All stories consist of common structural elements or stages found universally in myths, fairy tales, dreams and movies. There are twelve stages recognised by the film industry which make up what is known as the Hero’s journey.
I wonder how many of these stages you might recognise within the books you read, the films you see and maybe even in your own family stories and faith experiences?
1. The journey starts from the known – ordinary world where we can get to know the Hero and identify with him-/ her in their context. Every good story involves a problem or Central Dramatic question that disrupts the ordinary World. The Hero- must enter the Special world to solve the problem, answer the dramatic question, and return balance to the ordinary world. The ordinary world is the Hero’s home, safe haven upon which the Special World and the journey’s outcome must be compared.
2. The Call to Adventure.
The call to adventure sets the story rolling by disrupting the comfort of the Hero’s Ordinary World, presenting a challenge or quest that must be undertaken.
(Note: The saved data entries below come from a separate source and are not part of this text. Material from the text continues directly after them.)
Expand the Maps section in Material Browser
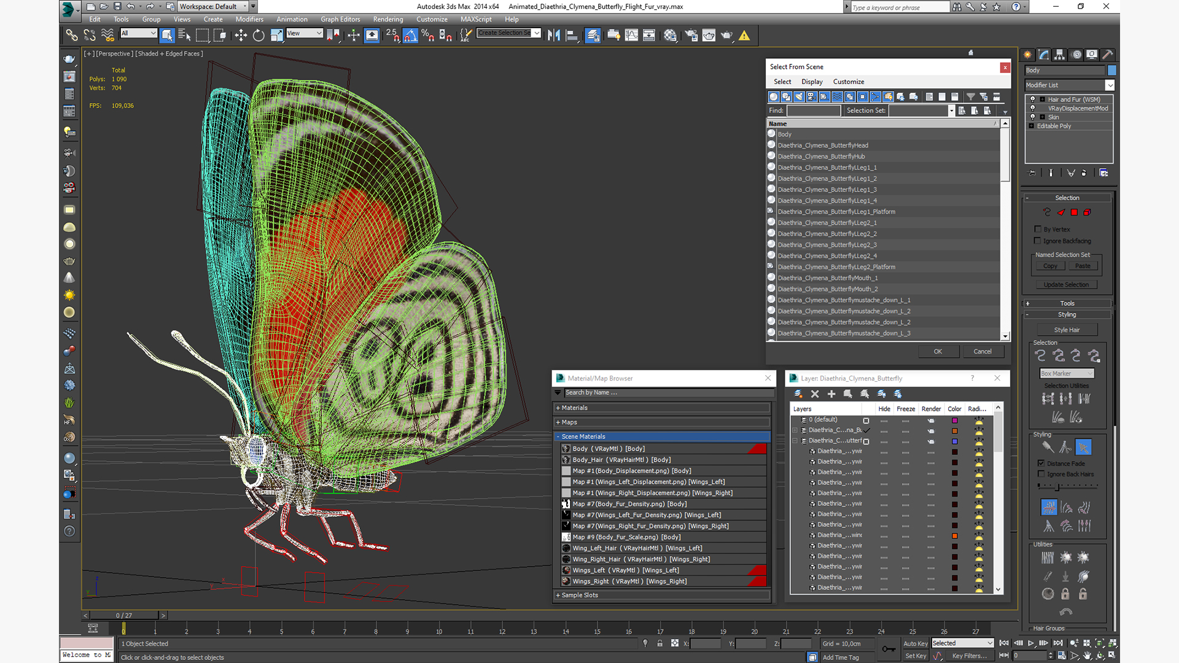This screenshot has height=663, width=1179. point(569,422)
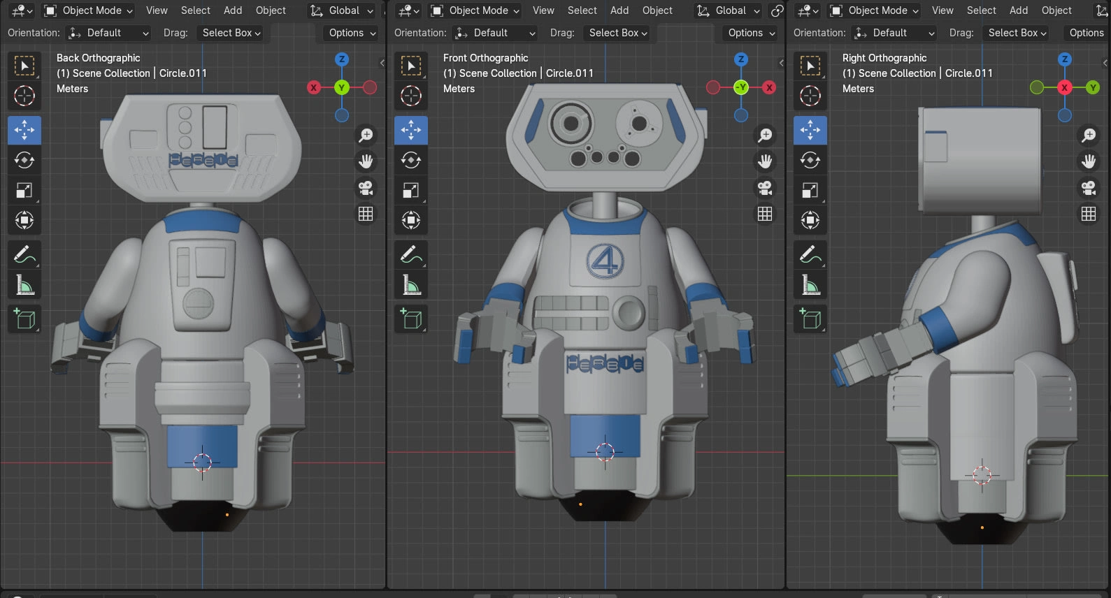Select the Measure tool in Front view
The height and width of the screenshot is (598, 1111).
(x=411, y=285)
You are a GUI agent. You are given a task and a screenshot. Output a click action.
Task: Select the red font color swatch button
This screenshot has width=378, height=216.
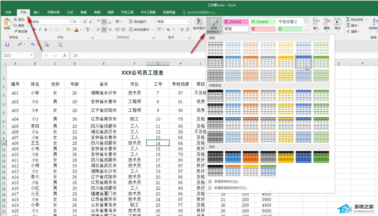pyautogui.click(x=76, y=30)
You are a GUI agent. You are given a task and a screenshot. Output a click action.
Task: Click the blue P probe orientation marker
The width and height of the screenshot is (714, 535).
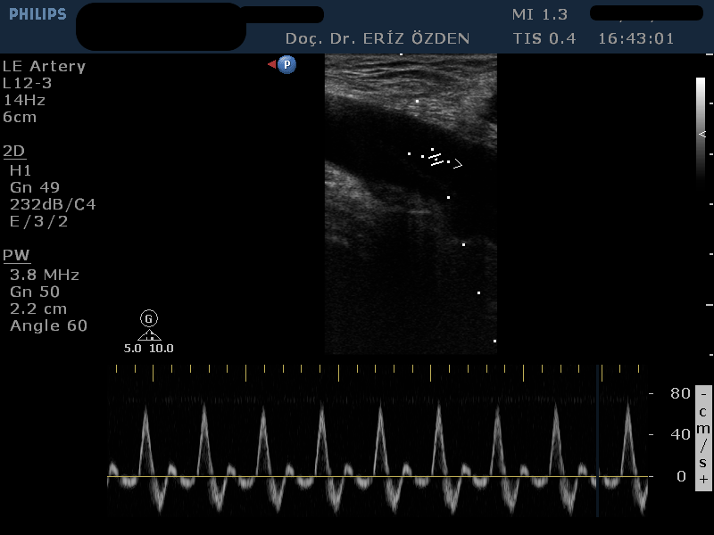pyautogui.click(x=286, y=65)
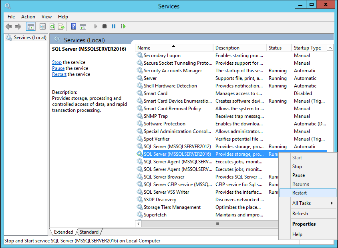Click the Properties toolbar icon
This screenshot has height=248, width=338.
tap(42, 27)
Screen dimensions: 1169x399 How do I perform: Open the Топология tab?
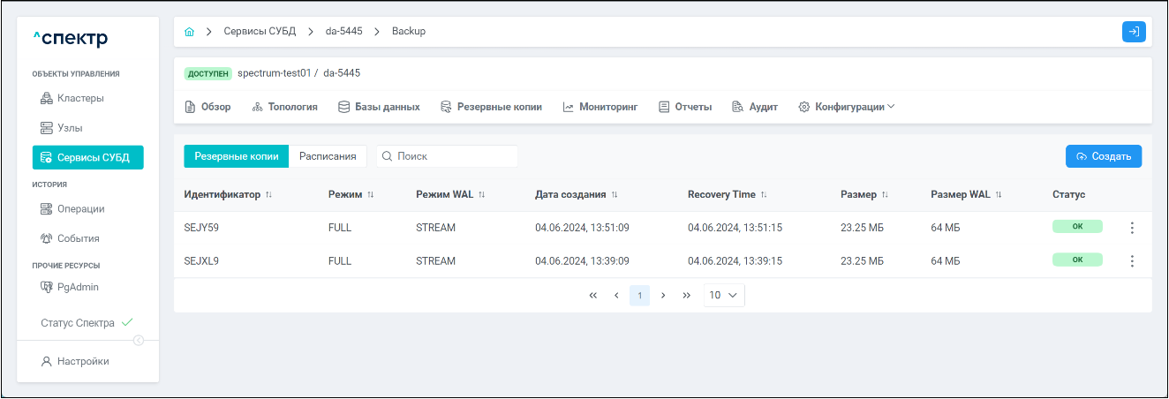284,107
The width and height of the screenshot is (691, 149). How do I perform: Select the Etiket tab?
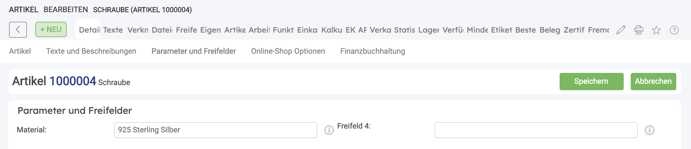pos(502,30)

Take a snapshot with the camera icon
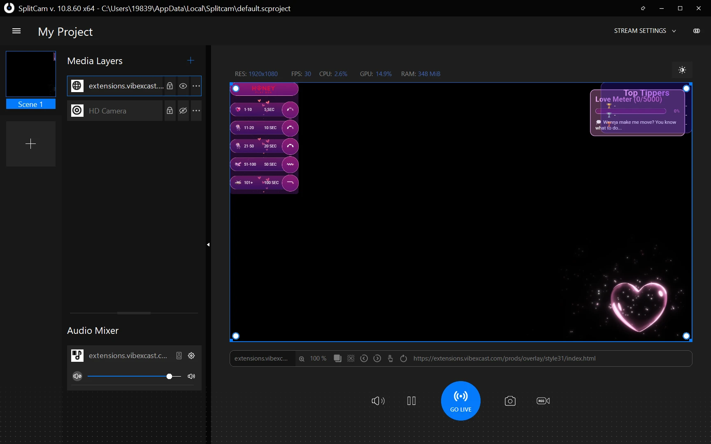click(x=510, y=401)
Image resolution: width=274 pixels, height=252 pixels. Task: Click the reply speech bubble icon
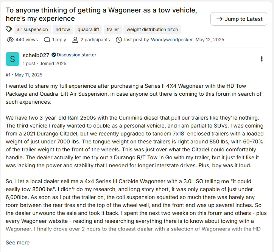[x=47, y=40]
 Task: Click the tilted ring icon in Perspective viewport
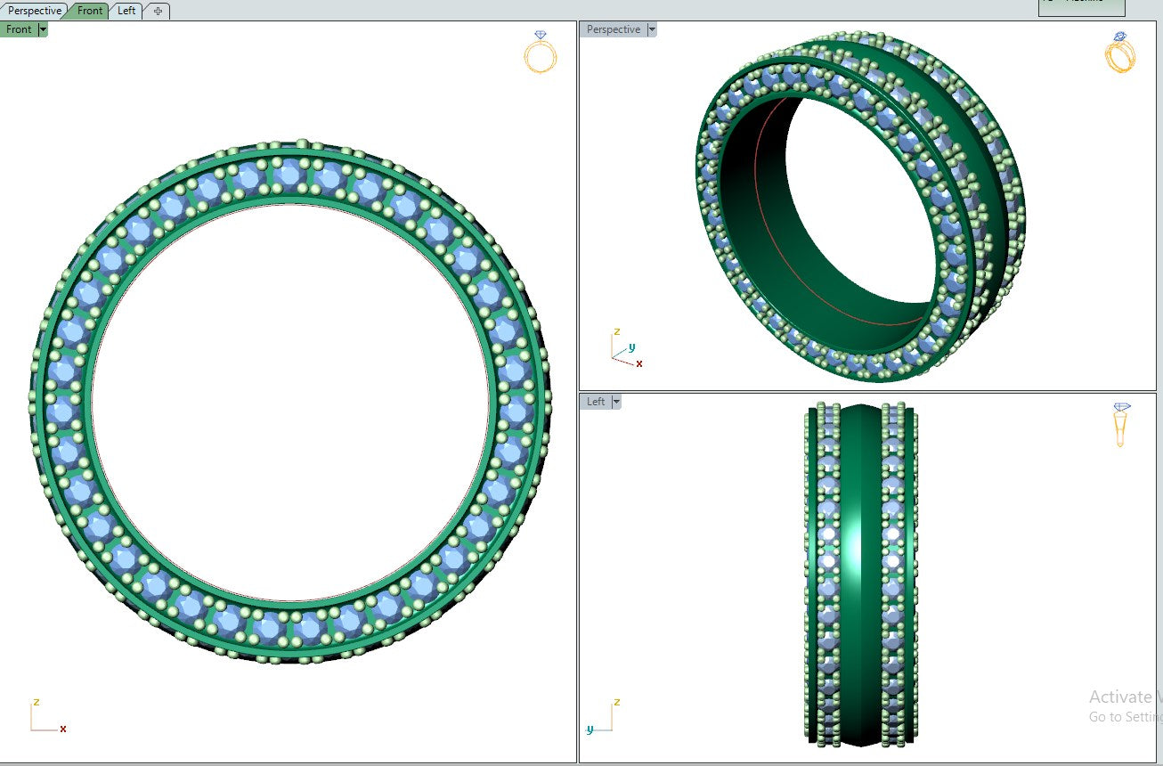(x=1119, y=53)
The call throws the ordinary world off balance, and establishes the stakes involved if the challenge is rejected. The Hero may need a succession of Calls before finally realising that a challenge must be met.
3. Refusal of the Call:
A hero refuses the Journey because of fears and insecurities that have surfaced from the Call to Adventure. The hero is not willing to make changes, preferring the safe haven of the Ordinary World.
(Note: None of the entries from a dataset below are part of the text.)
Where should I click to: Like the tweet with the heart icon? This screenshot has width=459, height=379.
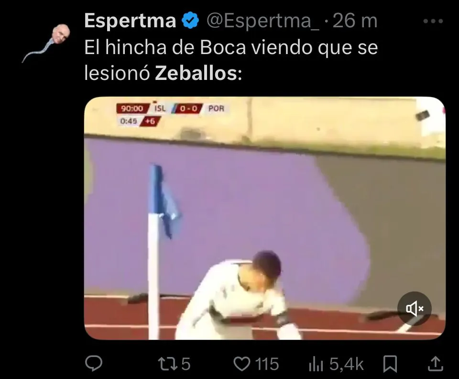pyautogui.click(x=242, y=364)
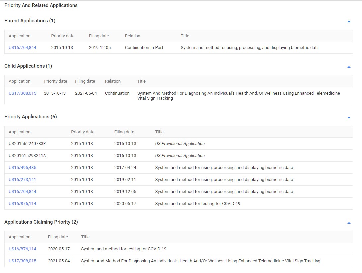Open US17/308,015 link under Child Applications
Image resolution: width=362 pixels, height=273 pixels.
(x=22, y=93)
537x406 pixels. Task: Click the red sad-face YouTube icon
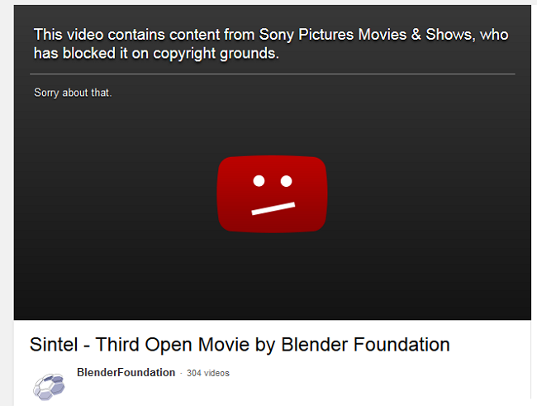point(273,194)
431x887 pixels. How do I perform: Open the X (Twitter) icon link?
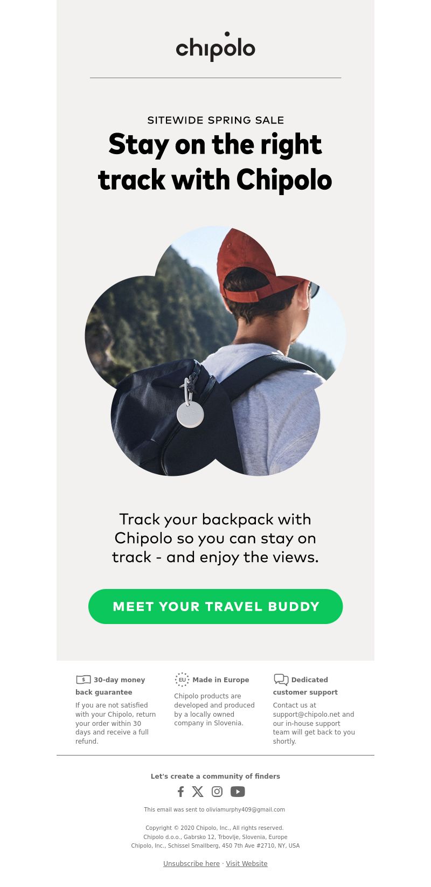tap(198, 792)
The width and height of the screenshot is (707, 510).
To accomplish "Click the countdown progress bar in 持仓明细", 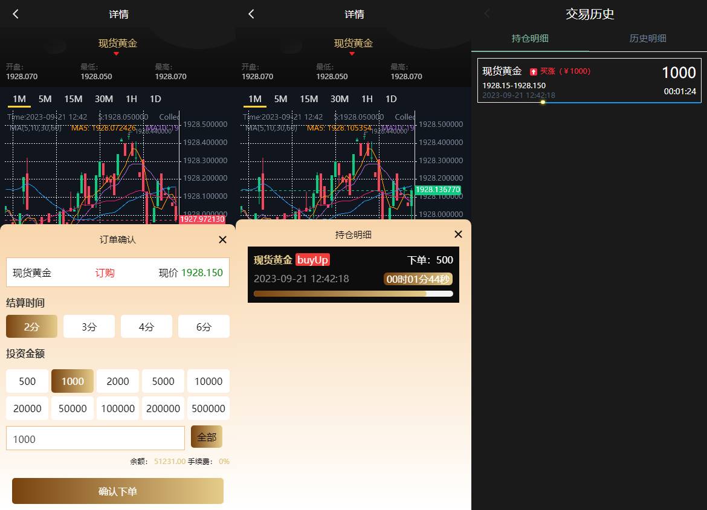I will (x=353, y=294).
Without risks and dangers or the likelihood of failure, the listeners or audience watching will not be compelled to be part of the hero’s Journey.
4. Meeting the Mentor:
The Hero Meets a Mentor or Wisdom Source or gains confidence, insight, advice, training, or magical gifts to overcome the initial fears and face the threshold of the adventure.
5. Crossing the Threshold:
Crossing the threshold signifies that the Hero has finally committed to the Journey.
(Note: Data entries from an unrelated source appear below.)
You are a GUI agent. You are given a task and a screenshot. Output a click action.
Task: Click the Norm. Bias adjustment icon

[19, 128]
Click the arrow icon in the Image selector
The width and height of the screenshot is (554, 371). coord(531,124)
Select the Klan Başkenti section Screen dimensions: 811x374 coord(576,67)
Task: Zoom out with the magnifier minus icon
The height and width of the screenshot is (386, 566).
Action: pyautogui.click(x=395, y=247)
6. Tests, Allies, Enemies:
Having crossed the Threshold, the Hero faces Tests, encounters Allies, confronts Enemies, and begins to learn the rules of the Special world. In this phase of the Journey the Hero must prepare himself for the greatest Ordeal yet to come and thus needs this stage to test their skills and powers, or perhaps seek further training from the Mentor. This initiation into the Special World also tests the Hero’s commitment to the Journey and questions whether they can succeed.
7. Approach the inmost Cave:
The Hero must make preparations needed to approach the Inmost Cave that leads to the journey’s Heart, central Ordeal. Maps may be reviewed, attacks planned, a reconnaissance launched, and possible enemies forces whittled down, before the Hero can face their greatest fear or the supreme danger lurking in the Special World.
8. The Ordeal:
This is where our Hero engages in the Ordeal, the central life –or-death crisis, during which they face their greatest fear, confront their most difficult challenge as the Journey teeters on the brink of Failure. Only through this death like experience can the Hero be reborn, experiencing a resurrection that grants them greater powers or insight to see the Journey to the end.
9. The Reward:
Having survived Death, slain the dragon, or weathered the Crisis of the heart, they now earn the reward they sought. A Hero’s rewards may come in many forms: things; insights; new knowledge; reconciliation with a lover. Whatever the treasure they have earnt the right to celebrate.
10: The Road Back:
The Hero must recommit to completing the Journey and accept the Road Back to the Ordinary World. The Hero may need a force to ease them out of the Special world.
11. The Resurrection.
This ordeal and Resurrection can represent a ‘cleansing’ or purification that must occur now that the hero has emerged from the land of the Dead. The Hero is reborn or transformed now adding all the lessons, insights and wisdom they have acquired along the way.
12. Return with Elixir:
The true hero returns with an Elixir to share with others or heal a wounded land.
Our good news gospel stories have this same wonderful cycle, and so does any great worship. So this is one challenge we have to face as we journey on the invitation to enter the special world of the Internet. How do we present our stories, our faith, and our spirituality to the world wide community?
This material is a summary from a chapter in the book: “Myth and the Movies” by Stuart Voytilla.